### Data for this task
=-=-=
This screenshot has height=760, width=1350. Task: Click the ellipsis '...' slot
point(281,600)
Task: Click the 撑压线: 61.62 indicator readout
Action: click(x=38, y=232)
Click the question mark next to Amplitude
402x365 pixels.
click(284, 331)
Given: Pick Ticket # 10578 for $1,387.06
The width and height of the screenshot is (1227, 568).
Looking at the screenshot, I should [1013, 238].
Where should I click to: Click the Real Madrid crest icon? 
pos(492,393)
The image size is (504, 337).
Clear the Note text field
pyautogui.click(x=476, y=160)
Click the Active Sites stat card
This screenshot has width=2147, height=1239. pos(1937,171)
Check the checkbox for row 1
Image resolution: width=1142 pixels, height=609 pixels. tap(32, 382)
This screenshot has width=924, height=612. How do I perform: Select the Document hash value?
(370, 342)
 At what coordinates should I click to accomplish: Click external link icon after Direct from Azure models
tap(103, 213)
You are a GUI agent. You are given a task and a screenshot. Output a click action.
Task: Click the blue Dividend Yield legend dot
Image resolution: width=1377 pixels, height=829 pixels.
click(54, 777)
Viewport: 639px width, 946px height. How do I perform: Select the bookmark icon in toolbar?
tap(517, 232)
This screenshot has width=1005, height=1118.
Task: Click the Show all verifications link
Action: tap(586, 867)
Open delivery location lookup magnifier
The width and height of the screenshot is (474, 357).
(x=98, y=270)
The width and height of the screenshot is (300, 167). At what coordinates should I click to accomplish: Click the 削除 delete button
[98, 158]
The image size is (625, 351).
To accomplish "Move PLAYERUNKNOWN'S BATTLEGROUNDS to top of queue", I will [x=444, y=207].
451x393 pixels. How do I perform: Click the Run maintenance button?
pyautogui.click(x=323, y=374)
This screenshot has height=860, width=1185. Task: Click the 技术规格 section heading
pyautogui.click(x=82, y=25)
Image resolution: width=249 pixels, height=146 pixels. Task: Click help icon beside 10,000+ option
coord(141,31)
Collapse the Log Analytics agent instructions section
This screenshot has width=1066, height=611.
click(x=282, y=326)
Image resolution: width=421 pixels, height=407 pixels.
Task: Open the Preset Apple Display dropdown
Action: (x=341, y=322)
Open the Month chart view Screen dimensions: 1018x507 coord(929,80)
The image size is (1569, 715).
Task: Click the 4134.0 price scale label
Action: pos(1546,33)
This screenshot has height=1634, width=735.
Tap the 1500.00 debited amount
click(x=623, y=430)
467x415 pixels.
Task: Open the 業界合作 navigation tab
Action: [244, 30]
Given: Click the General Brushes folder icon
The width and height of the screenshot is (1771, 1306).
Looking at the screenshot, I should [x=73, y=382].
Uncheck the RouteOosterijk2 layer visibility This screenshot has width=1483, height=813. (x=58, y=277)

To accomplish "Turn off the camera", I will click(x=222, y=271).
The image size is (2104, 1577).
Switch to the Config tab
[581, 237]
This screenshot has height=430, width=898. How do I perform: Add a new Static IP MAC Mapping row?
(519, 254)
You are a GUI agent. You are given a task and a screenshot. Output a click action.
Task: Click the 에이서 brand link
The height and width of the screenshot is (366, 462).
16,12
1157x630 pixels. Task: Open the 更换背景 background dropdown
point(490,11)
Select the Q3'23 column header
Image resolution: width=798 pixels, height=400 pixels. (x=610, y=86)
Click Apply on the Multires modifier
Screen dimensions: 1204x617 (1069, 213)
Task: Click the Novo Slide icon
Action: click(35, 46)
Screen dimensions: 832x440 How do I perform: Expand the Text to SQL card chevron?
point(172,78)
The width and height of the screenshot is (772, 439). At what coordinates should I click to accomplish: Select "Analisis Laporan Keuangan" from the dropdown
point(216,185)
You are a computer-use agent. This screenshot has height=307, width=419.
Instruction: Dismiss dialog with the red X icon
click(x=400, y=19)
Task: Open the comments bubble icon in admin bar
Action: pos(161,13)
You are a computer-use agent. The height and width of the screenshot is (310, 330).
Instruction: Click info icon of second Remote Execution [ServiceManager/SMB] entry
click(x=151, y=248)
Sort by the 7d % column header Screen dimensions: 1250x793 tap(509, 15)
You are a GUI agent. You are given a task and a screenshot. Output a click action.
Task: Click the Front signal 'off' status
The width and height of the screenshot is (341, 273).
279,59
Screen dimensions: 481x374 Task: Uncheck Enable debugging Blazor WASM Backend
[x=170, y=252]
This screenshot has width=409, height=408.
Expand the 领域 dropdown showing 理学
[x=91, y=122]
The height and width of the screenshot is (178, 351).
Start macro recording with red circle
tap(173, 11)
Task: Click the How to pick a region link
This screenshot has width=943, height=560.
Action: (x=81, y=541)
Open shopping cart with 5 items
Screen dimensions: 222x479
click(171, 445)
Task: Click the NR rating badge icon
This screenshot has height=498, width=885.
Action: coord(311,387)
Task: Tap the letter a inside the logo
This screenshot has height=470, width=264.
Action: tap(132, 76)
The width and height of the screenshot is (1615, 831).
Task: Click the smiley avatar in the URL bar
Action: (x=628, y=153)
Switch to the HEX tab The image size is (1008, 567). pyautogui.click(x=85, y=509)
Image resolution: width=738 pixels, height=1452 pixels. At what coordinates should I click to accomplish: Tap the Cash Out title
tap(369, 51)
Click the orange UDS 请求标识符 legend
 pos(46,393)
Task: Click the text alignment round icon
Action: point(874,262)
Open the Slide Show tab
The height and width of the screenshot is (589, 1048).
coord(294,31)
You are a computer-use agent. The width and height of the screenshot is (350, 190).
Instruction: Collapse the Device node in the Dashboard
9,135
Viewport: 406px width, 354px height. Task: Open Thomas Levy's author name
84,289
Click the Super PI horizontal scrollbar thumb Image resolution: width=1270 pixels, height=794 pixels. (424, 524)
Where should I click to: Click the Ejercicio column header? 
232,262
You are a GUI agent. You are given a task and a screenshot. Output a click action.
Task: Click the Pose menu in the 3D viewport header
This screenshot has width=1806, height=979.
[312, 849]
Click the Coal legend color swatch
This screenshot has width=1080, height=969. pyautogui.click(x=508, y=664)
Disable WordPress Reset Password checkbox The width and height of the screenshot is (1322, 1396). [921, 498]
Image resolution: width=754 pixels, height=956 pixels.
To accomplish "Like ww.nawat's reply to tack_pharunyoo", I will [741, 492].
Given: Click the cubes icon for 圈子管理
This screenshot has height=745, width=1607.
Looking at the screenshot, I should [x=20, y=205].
=-=-=
### Task to carry out
Copy the items from the line with "The image size is (504, 337)." through the line with "(x=98, y=270)", putting "magnifying glass" in place of "magnifier" and leaving the rest the same.

### Output for this task
The image size is (504, 337).
Clear the Note text field
pyautogui.click(x=476, y=160)
Click the Active Sites stat card
This screenshot has width=2147, height=1239. pos(1937,171)
Check the checkbox for row 1
Image resolution: width=1142 pixels, height=609 pixels. tap(32, 382)
This screenshot has width=924, height=612. How do I perform: Select the Document hash value?
(370, 342)
 At what coordinates should I click to accomplish: Click external link icon after Direct from Azure models
tap(103, 213)
You are a GUI agent. You are given a task and a screenshot. Output a click action.
Task: Click the blue Dividend Yield legend dot
Image resolution: width=1377 pixels, height=829 pixels.
click(54, 777)
Viewport: 639px width, 946px height. How do I perform: Select the bookmark icon in toolbar?
tap(517, 232)
This screenshot has width=1005, height=1118.
Task: Click the Show all verifications link
Action: tap(586, 867)
Open delivery location lookup magnifying glass
The width and height of the screenshot is (474, 357).
(x=98, y=270)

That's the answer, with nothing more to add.